Work to complete » Leaving out all pictures, transcribe exactly the lines between the line with "Where should I" and the last line of the records below, both included.

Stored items
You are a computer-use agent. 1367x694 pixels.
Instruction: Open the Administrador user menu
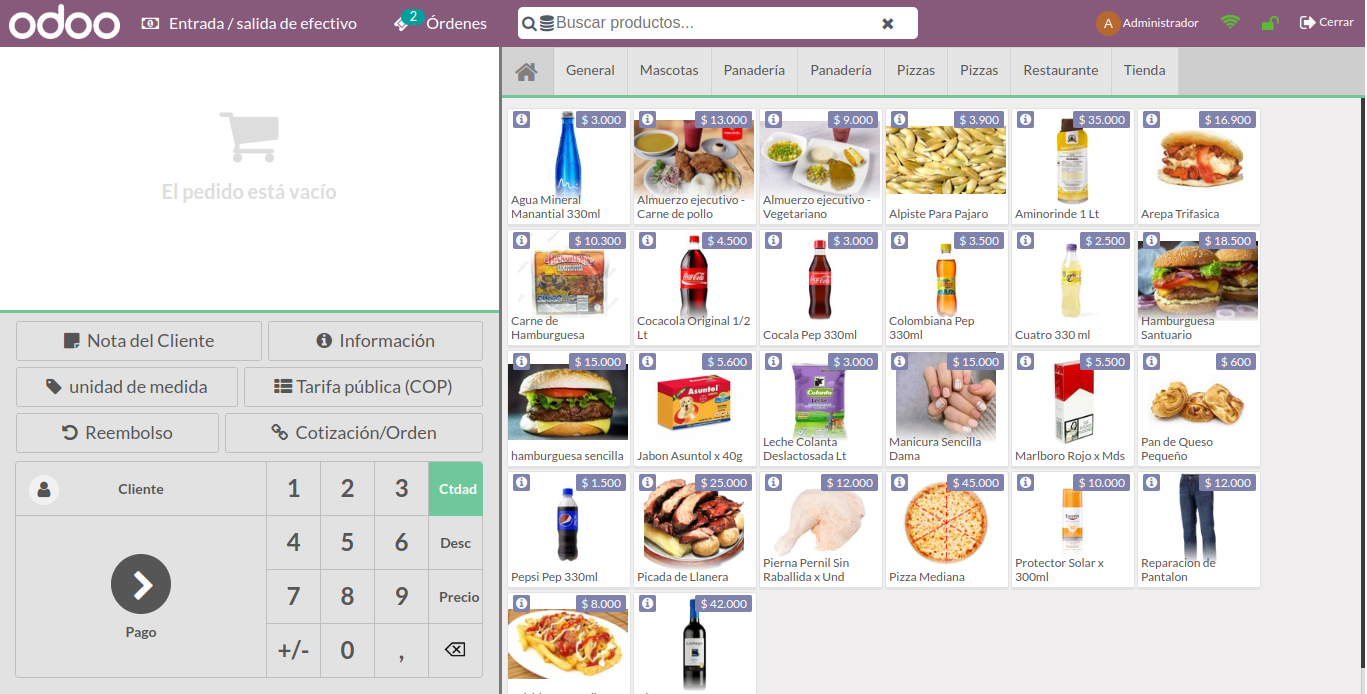pos(1147,23)
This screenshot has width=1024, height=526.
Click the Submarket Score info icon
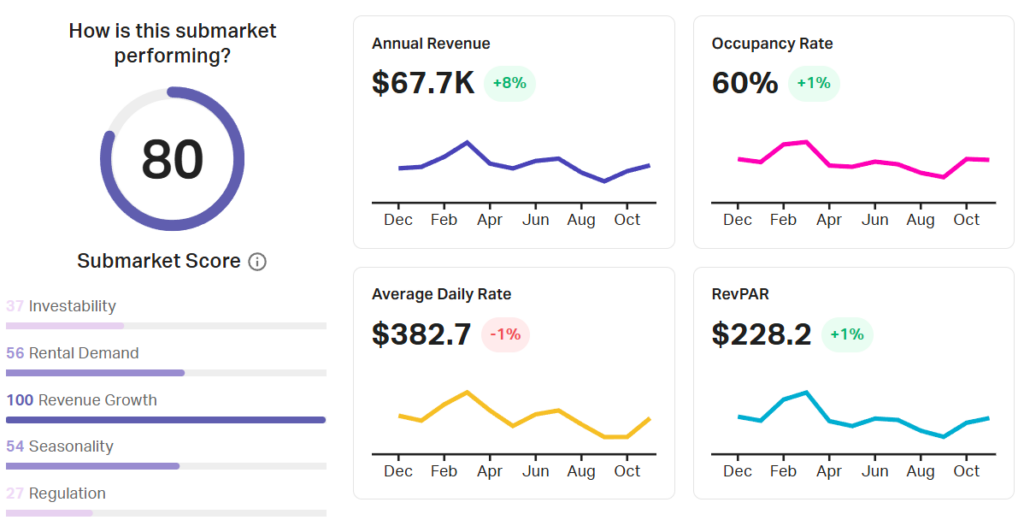tap(257, 262)
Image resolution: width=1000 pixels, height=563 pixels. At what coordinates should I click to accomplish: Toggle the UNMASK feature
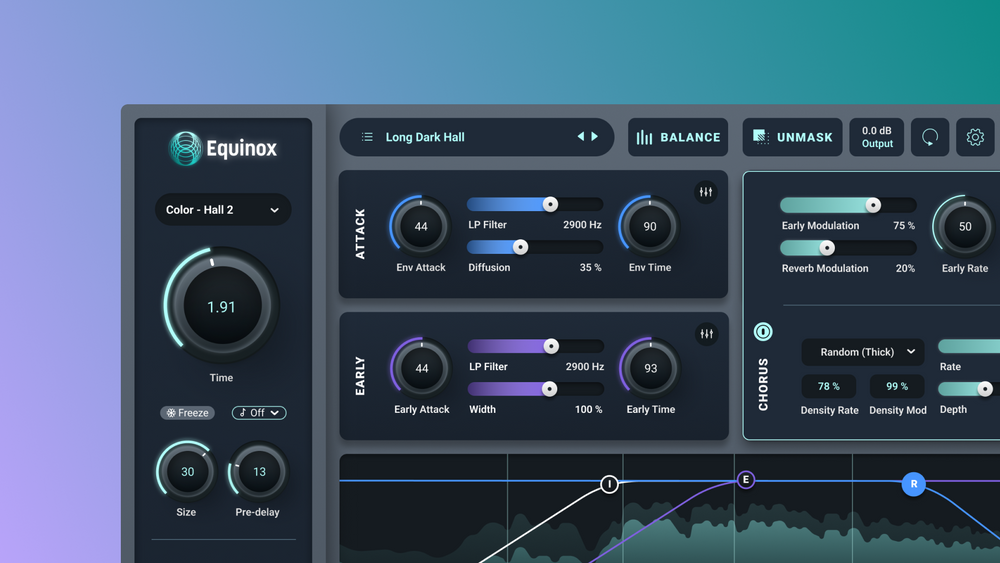(792, 137)
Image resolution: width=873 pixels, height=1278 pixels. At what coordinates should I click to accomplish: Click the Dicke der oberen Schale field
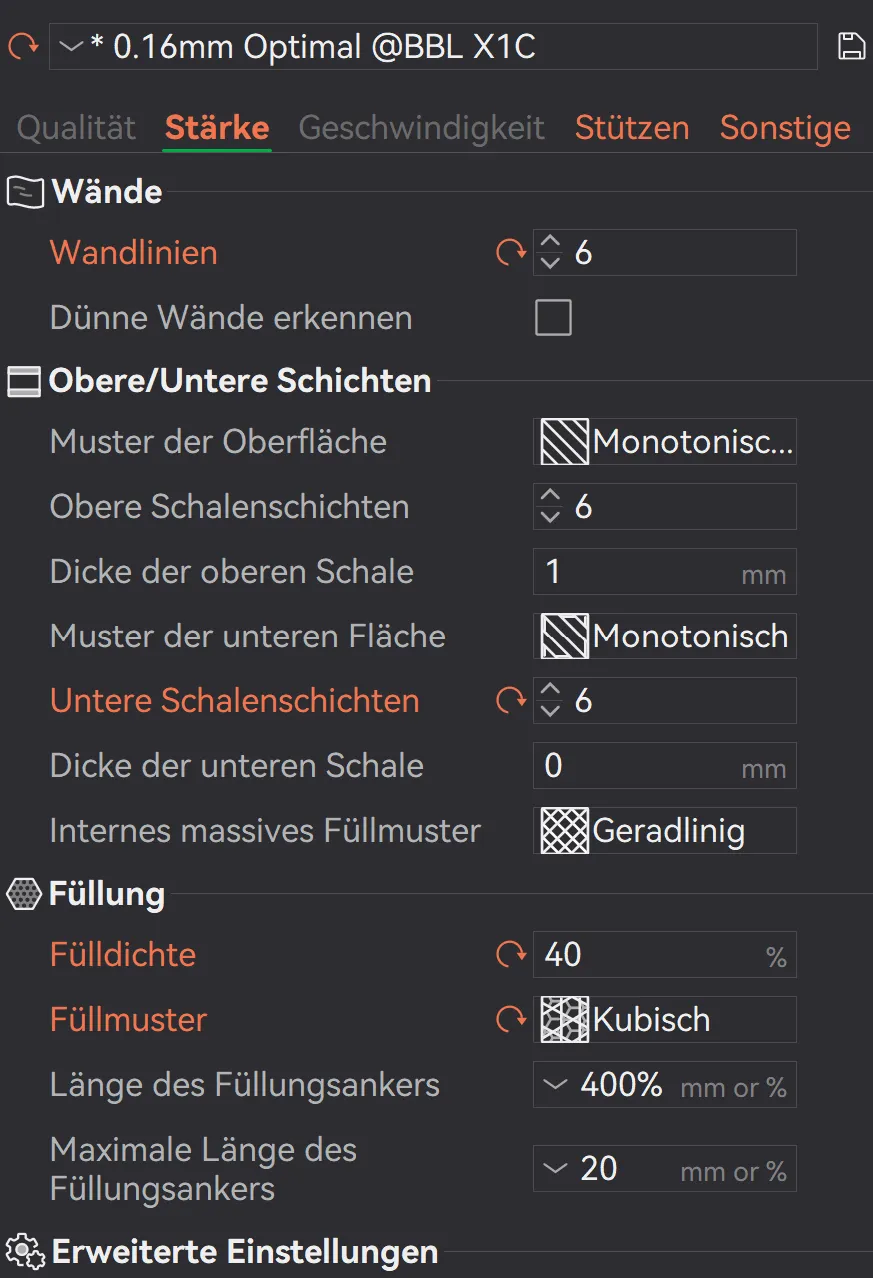(665, 572)
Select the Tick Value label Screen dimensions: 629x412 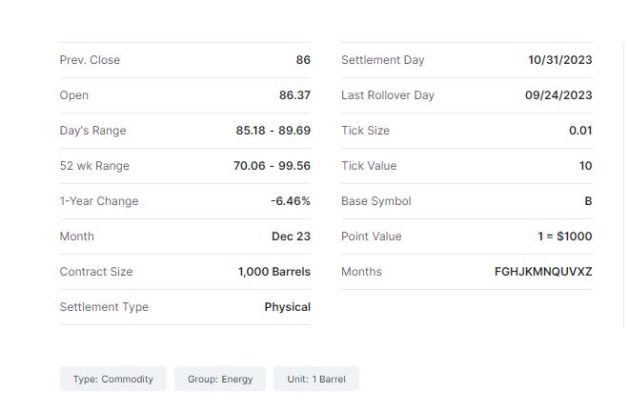(x=368, y=166)
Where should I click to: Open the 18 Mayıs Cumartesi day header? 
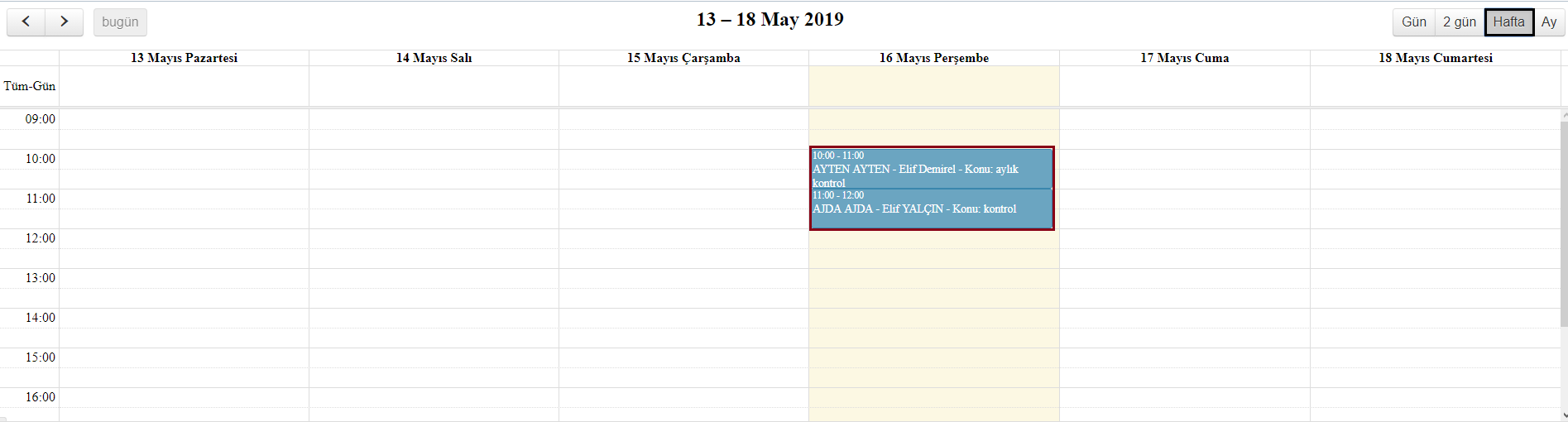(x=1435, y=58)
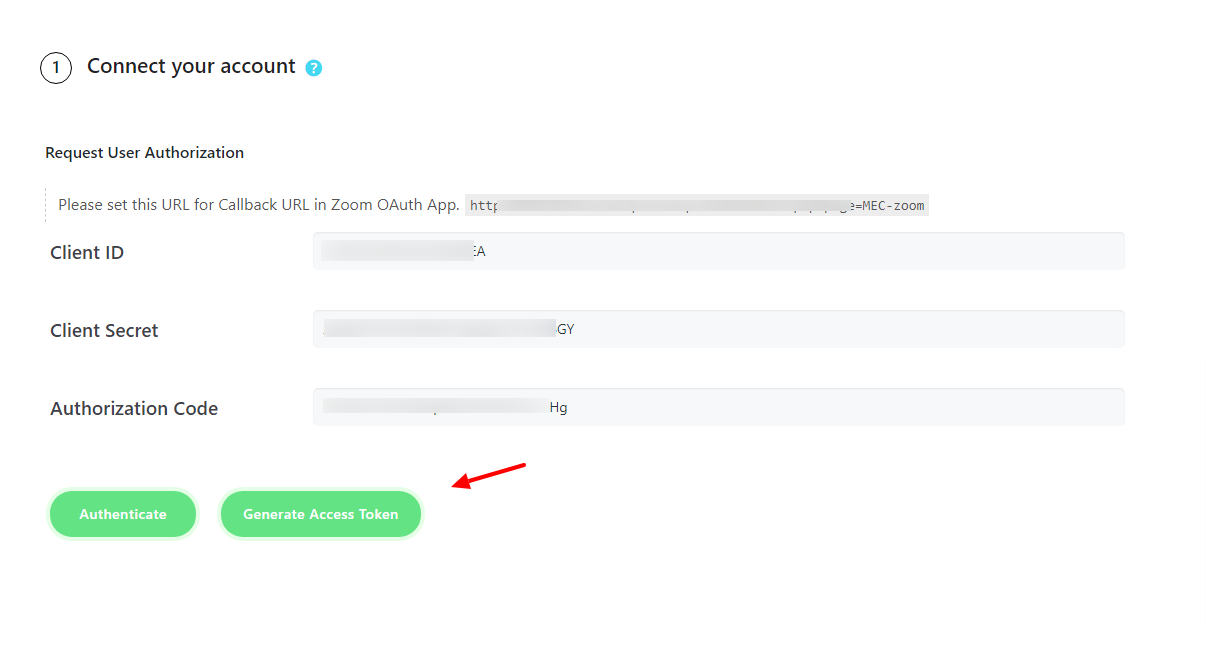Focus the Client ID input field

(719, 251)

Output »
Where should I click to: Open the 18 Mayıs Cumartesi day header? 
(x=1435, y=58)
Focus the Client ID input field

(719, 251)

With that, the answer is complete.